El mes de mayo, cuando la primavera alcanza su máximo esplendor, es testigo de un cambio significativo en los hábitos culinarios: los platos se tornan más frescos y ligeros, y el vino blanco, con su equilibrio y suavidad, se erige como la opción predilecta. En este contexto, el Chardonnay se destaca por su versatilidad; sus variantes pueden oscilar entre perfiles frescos y frutales hasta matices más complejos y sofisticados. En la región de Somontano, el clima y la altitud permiten a esta variedad de uva desarrollar un equilibrio singular entre acidez y riqueza aromática.
Obergo rompe con lo convencional al proponer maridajes que exploran nuevas dimensiones gustativas del Chardonnay. En esta primavera, la bodega sugiere acompañar este vino con platos elaborados con verduras de temporada, tales como espárragos, alcachofas o calabacín, preferentemente cocinados a la brasa o a la plancha. Estas alternativas permiten equilibrar la intensidad natural de las verduras y acentuar sus matices intrínsecos.
Adicionalmente, el Chardonnay de Obergo se ha mostrado como el acompañante perfecto para arroces, tanto de verduras como de carnes blancas, logrando una armonía excepcional entre la textura cremosa del arroz y la estructura robusta del vino. Aventurarse con maridajes de quesos semicurados o de pasta blanda también resulta interesante, pues la acidez del vino interactúa deliciosamente con la cremosidad de los quesos.

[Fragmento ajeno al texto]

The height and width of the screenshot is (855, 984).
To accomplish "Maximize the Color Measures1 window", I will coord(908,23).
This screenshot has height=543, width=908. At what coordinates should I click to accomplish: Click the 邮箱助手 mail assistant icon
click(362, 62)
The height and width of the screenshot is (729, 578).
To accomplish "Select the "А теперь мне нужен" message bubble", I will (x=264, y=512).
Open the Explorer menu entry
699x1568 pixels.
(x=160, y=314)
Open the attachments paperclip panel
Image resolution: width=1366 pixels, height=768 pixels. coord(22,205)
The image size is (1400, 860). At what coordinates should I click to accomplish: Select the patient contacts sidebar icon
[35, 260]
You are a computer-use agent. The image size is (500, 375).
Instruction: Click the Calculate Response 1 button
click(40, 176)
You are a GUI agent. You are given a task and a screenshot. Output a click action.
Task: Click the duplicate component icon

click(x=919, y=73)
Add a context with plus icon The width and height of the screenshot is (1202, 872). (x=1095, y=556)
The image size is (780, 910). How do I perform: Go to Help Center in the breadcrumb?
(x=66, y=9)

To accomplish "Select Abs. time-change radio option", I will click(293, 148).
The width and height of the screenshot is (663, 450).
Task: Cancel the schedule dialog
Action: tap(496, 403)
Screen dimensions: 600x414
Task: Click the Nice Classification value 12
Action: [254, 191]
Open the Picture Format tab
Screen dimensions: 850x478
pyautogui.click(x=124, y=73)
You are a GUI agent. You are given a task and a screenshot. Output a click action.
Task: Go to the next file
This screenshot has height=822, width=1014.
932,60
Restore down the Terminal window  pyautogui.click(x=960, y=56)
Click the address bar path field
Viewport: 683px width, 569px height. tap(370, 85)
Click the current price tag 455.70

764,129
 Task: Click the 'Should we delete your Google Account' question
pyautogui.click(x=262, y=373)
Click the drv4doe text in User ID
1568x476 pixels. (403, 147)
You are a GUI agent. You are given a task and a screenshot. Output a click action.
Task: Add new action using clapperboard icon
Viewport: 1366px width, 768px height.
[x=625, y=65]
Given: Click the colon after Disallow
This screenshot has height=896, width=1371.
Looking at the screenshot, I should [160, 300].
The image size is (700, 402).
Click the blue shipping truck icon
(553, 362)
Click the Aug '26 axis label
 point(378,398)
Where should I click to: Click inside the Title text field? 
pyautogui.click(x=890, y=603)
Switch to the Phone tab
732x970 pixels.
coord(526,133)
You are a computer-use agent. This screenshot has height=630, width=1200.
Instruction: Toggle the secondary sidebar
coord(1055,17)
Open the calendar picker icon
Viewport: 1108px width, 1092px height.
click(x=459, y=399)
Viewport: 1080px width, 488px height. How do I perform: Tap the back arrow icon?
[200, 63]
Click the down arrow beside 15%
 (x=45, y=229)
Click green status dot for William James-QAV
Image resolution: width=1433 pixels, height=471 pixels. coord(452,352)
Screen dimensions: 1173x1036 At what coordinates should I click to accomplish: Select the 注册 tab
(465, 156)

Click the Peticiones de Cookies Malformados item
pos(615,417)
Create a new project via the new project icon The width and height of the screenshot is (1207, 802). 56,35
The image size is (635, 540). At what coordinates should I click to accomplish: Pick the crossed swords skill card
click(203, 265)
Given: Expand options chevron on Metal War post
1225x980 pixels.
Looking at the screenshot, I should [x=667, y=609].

Para optimizar el maridaje, es fundamental prestar atención a ciertos aspectos prácticos. La temperatura de servicio juega un papel crucial; se recomienda servir el Chardonnay entre 8 y 10 ºC. Además, el tipo de copa puede influir significativamente en la percepción del vino; por ello, se sugiere utilizar copas de tamaño medio con una ligera apertura para concentrar los aromas.
El momento de disfrute también es un factor a considerar. El Chardonnay se destaca en aperitivos al aire libre, cenas ligeras y comidas informales, donde su carácter fresco y equilibrado se adapta mejor que vinos más robustos. Se aconseja evitar los platos con sabores muy intensos o especiados, que puedan ocultar las cualidades del vino, procurando en su lugar un maridaje equilibrado entre el plato y el vino.
En resumen, el Chardonnay de Obergo amplía sus horizontes gastronómicos y se consagra como una opción versátil para la primavera. Este enfoque resalta la evolución de los vinos blancos hacia una mayor versatilidad, consolidándose como el acompañante perfecto para propuestas culinarias menos convencionales. Obergo reafirma su compromiso con la expresión del territorio y la adaptación a las nuevas tendencias de consumo, ofreciendo vinos que armonizan de manera natural con la gastronomía actual y los momentos cotidianos.